Since moving to Portland, I’ve been attending a few MeetUp Groups. These are groups that get together to do various activities. There is quite a selection to pick from–writing groups that meet to just write for a few hours in a cafe, board game groups, hiking groups, sailing groups, getting to know the city groups and craft groups. It’s a great way to get to know various parts of the city, meet a few people and pursue hobbies and interests.

On Sunday, I attended a MeetUp at a water park. The title of the group was, “Water Park instead of the Superbowl.” I’m not a football fan and this seemed like a better option than a party cheering for teams I didn’t care that much about.

Besides, I like pools and those with slides, high diving boards and wave pools are fun.

There were five of us at the MeetUp, all between the ages of 30’s to 40’s. As we climbed the steps to the slides, I eyed the slides warily. There were two. One enclosed like a tube that went down about four flights to the pool and one open that went on a slower incline. Immediately, I opted for the slower incline. My heart pounded as I stepped into the slide. As a child, I loved these at the pool where we attended and even went on one that was a fire escape for my local YMCA. But as an adult? Suddenly, I started thinking about my health insurance. Where was my local hospital?

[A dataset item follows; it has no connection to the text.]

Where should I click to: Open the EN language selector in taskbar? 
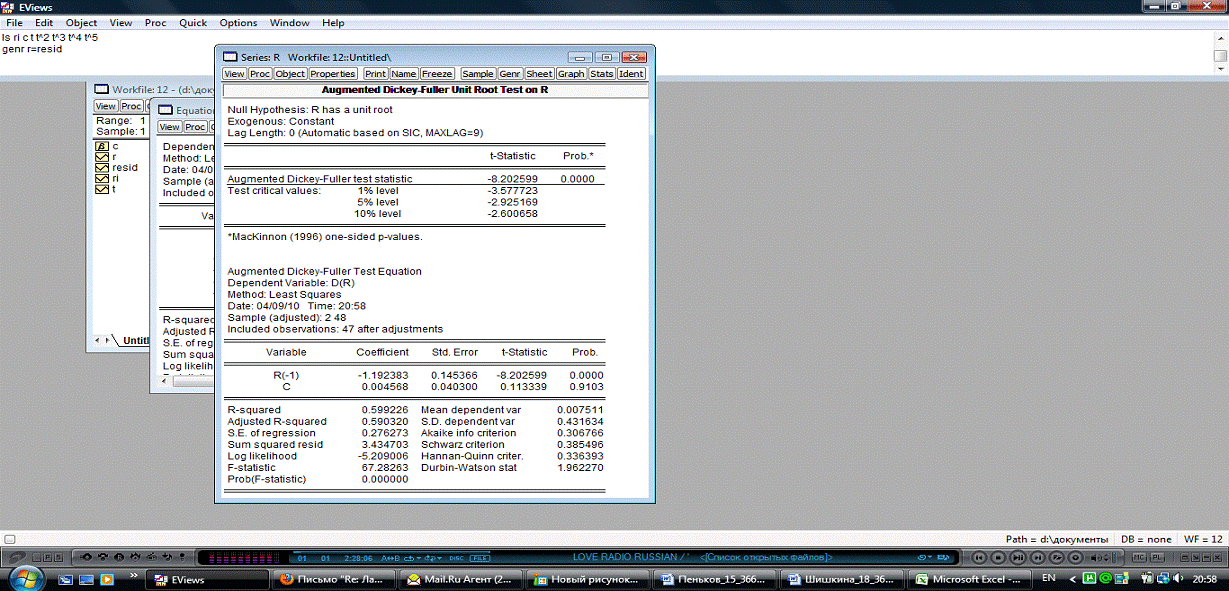pyautogui.click(x=1049, y=578)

Hesitantly I got into the slide. It was open above my head and I could see where I was going. I pushed off and after a few seconds of panic, realized that if I just flowed and let the water take me it was a nice ride. Soon, I was dropped into the water below and came up grinning.

I went on the open slide a few more times, but pretty soon everyone began pestering me…”Try the closed one.”

“I don’t know,” I eyed it. I can be a little claustrophobic and that seemed like it had the possibility for me to freak out.

“It goes fast,” one of the MeetUp folks said.

Suddenly a group of girls, age 7, were chiming in. “You can do it. Don’t be scared.”

What could I do? A group of seven year olds thought I could do it.

My heart pounded as I got into the slide. What if I flipped out inside the slide?

I pushed off and moved two feet into the slide. I waited. Nothing happened. And suddenly, I realized I had hit a dry spot and didn’t have enough momentum. I wasn’t moving. I felt a little like my dog when we took agility classes and he got into the tunnel and then wouldn’t come out.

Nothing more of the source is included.